*The task*
Copy the items word for word, starting at the line that contains "You are a GUI" and going through the end of the items, but leave out the pictures.

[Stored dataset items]
-- start --

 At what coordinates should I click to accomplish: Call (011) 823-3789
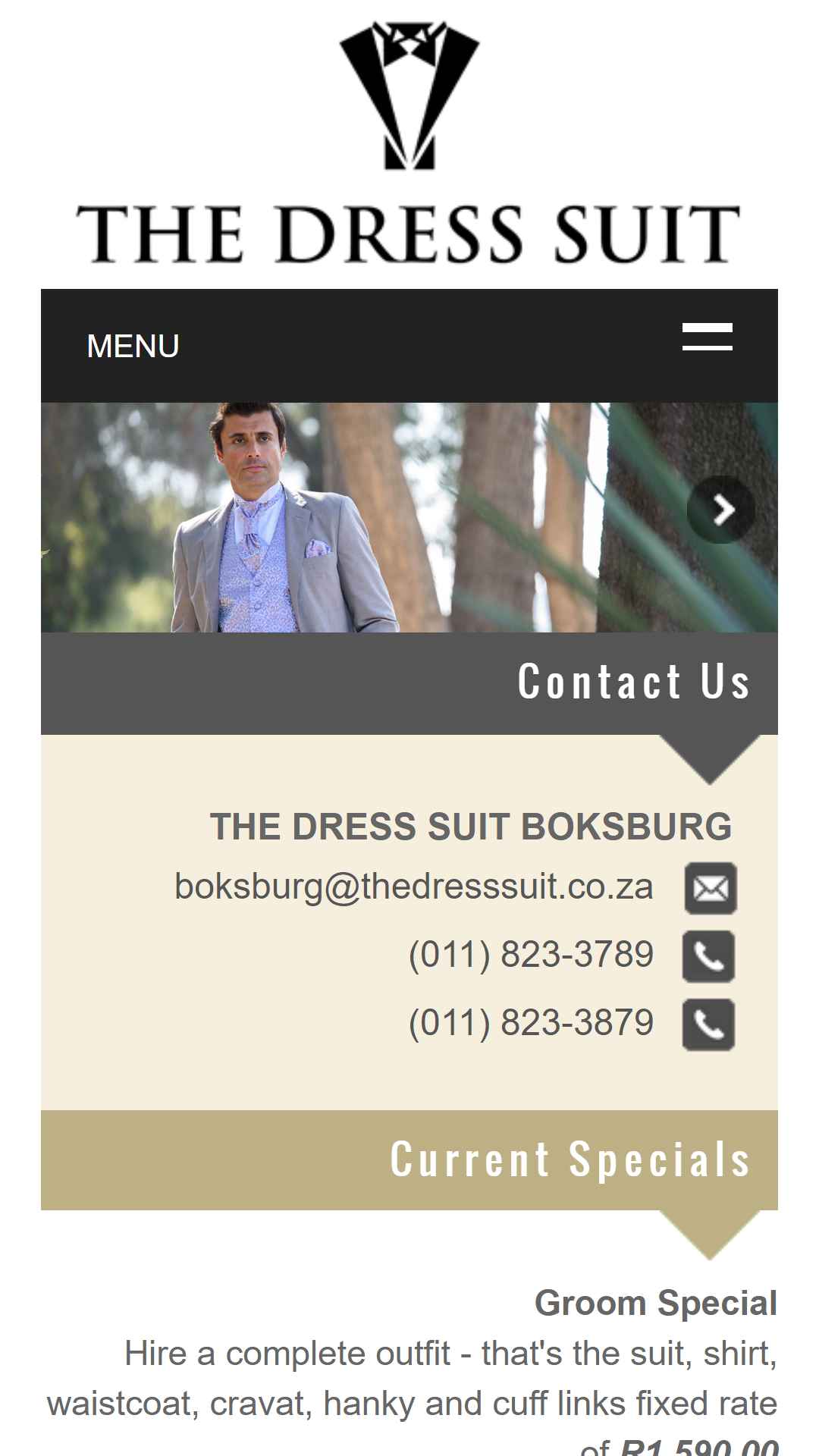tap(531, 955)
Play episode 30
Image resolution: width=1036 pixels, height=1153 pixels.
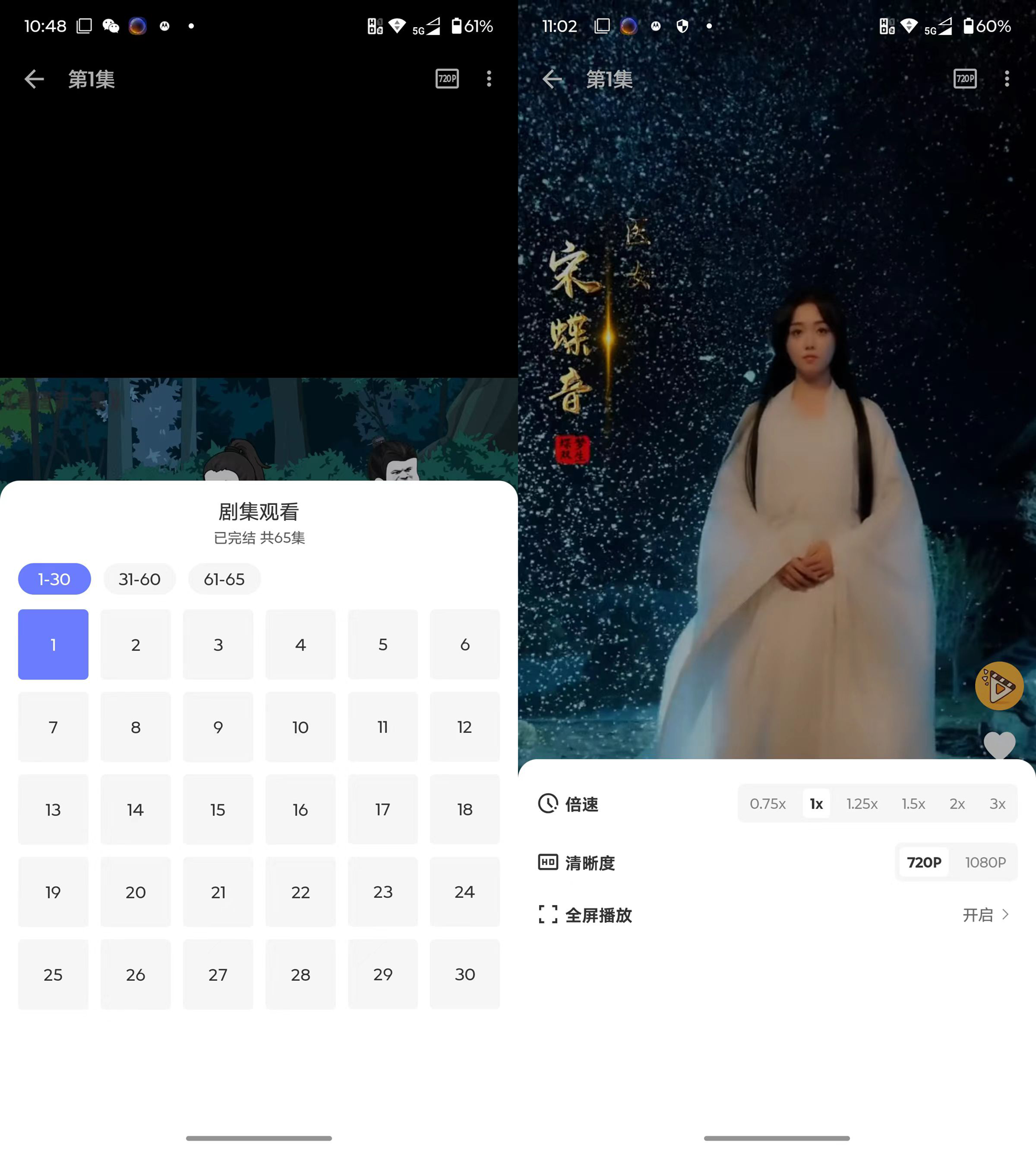464,974
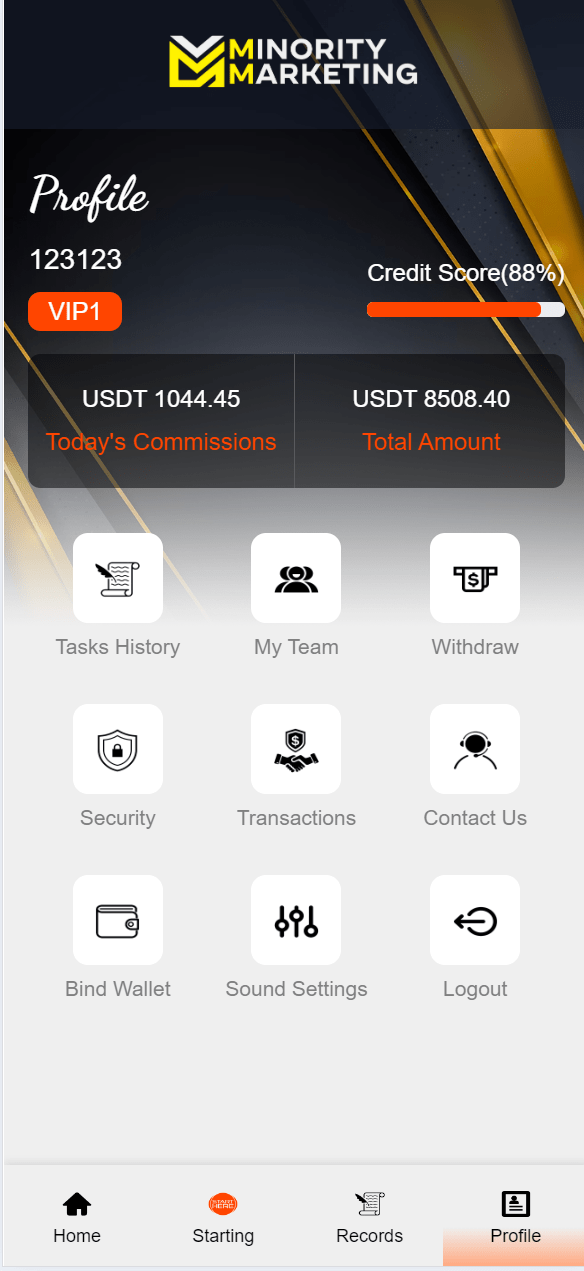
Task: Switch to the Starting tab
Action: tap(223, 1217)
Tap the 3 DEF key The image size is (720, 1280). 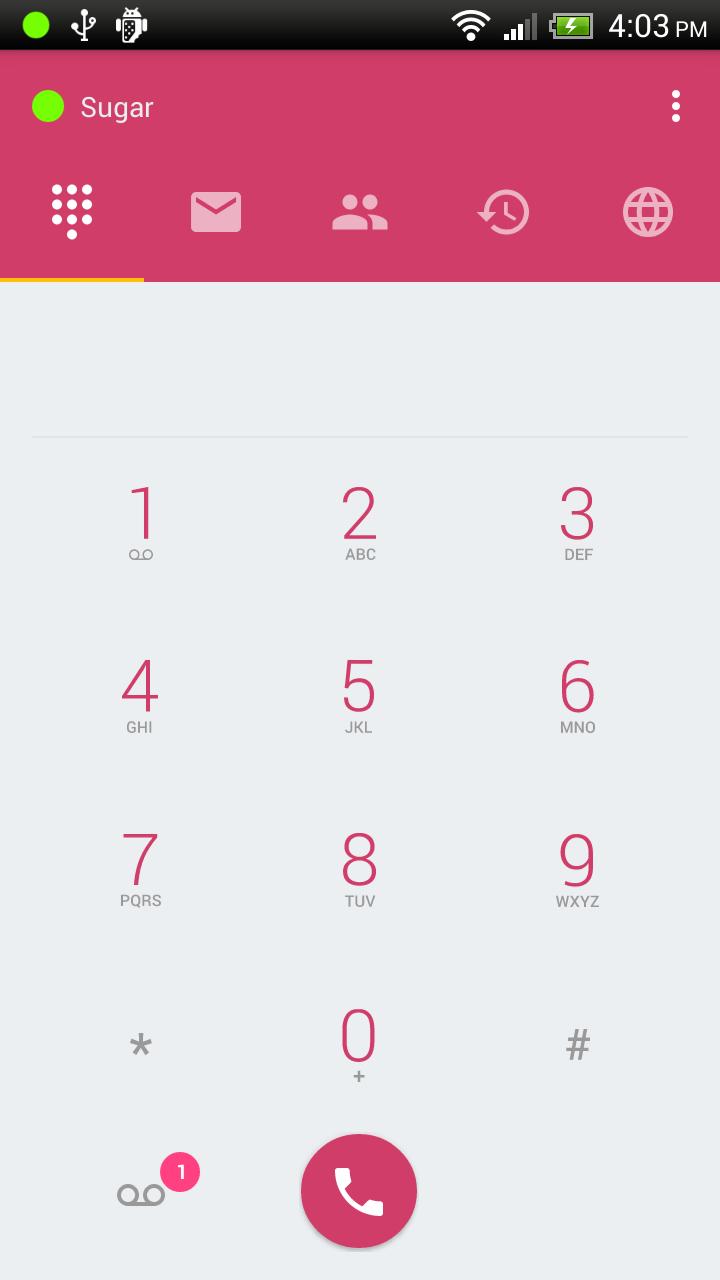tap(578, 522)
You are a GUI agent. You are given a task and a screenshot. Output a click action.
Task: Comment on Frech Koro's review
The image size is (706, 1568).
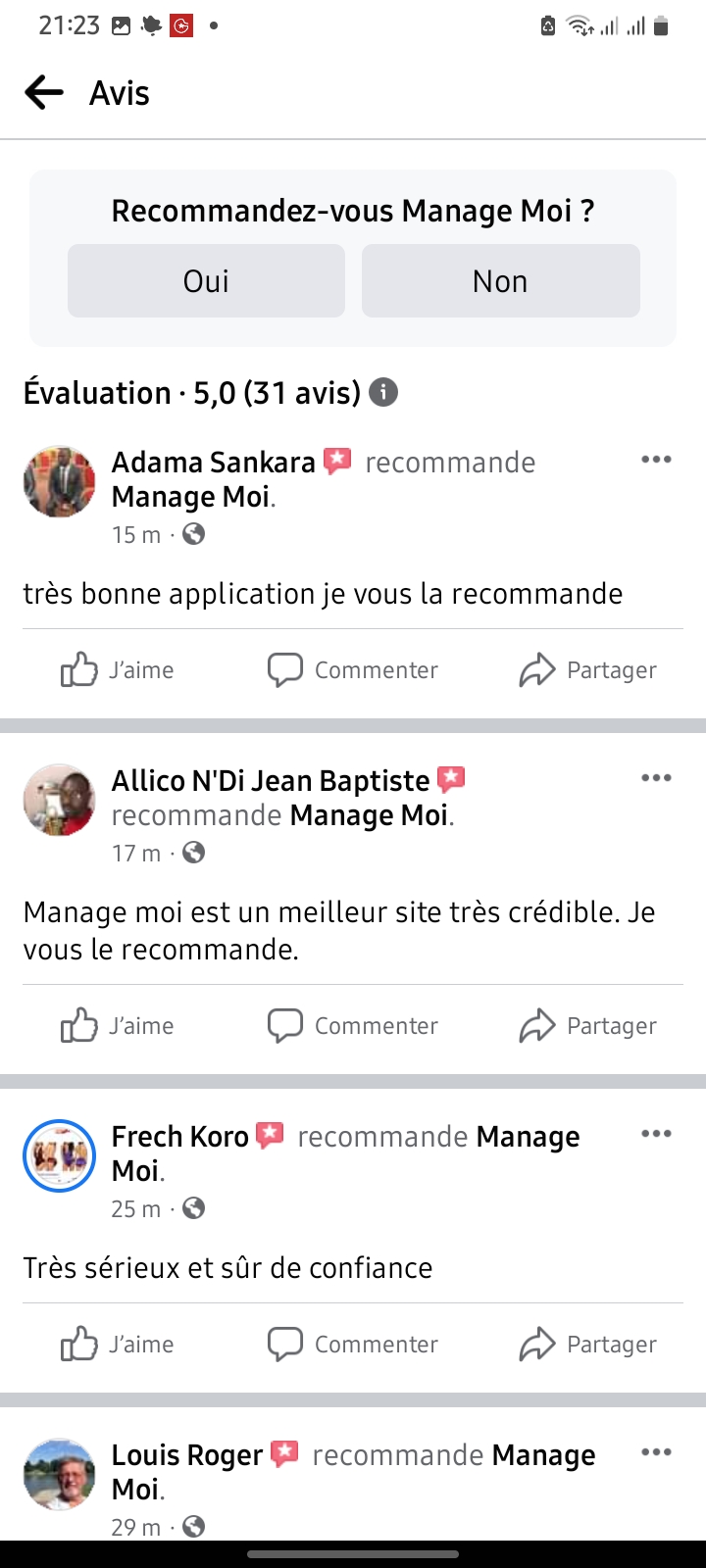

-- end --

*Result of this exercise*
You are a GUI agent. You are given a task and a screenshot. Output a click action.
Task: Comment on Frech Koro's review
The image size is (706, 1568).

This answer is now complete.